Topic: Disasters, terror and stress management

Use of health care services before and after a natural disaster among survivors with and without PTSD

Rosendal, S., Mortensen, E., Andersen, H., & Heir, T. (2014). Use of health care services before and after a natural disaster among survivors with and without PTSD. Psychiatric Services, 65(1), 91-97. doi:10.1176/appi.ps.201200535

Survivors with PTSD or partial PTSD used health care services more than survivors without PTSD before and after the tsunami. However, when adjusted for predisaster health care use, this association was not significant.

Objective

This study used a questionnaire to identify individuals who met criteria for posttraumatic stress disorder (PTSD) ten months after surviving a disaster and compared their use of health care services before and after the disaster with that of survivors who did not meet criteria for PTSD.

 

Methods

Ten months after the December 26, 2004, Southeast Asian tsunami, Danish tourists who had been in areas exposed to the disaster were mailed a questionnaire asking about demographic characteristics and exposure to the tsunami. The questionnaire included the PTSD Checklist, which measures symptoms of posttraumatic stress.
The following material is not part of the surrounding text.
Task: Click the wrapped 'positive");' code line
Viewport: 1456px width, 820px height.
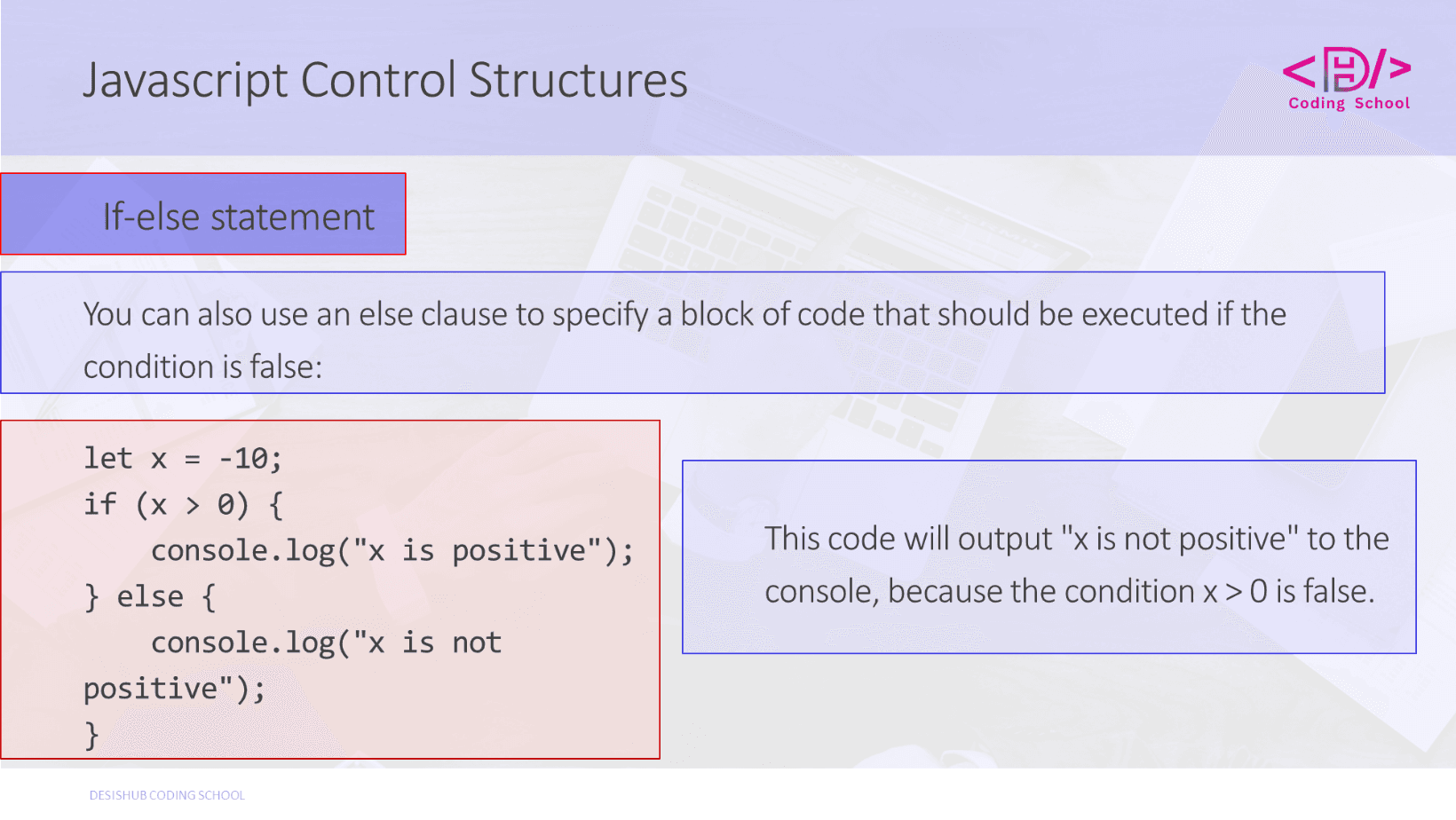Action: 174,689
Individuals who met DSM-IV PTSD criterion A1—in this case, being caught, touched, or chased by the waves or having witnessed the death, serious injury, or suffering of others—were included in the analyses (N=635). The Danish National Health Service Register provided longitudinal data on annual number of contacts with health care services before (2002–2004) and after (2005–2007) the tsunami.

 

Results

Survivors with PTSD or partial PTSD used health care services more than survivors without PTSD before and after the tsunami. The severity of posttraumatic stress symptoms was positively correlated with postdisaster use of health care services. However, when adjusted for predisaster health care use, this association was not significant.

Conclusions

Postdisaster health care service utilization was predicted by predisaster health care service utilization and was hardly affected by the onset of PTSD itself. Associations between PTSD and subsequent health problems must be interpreted with caution.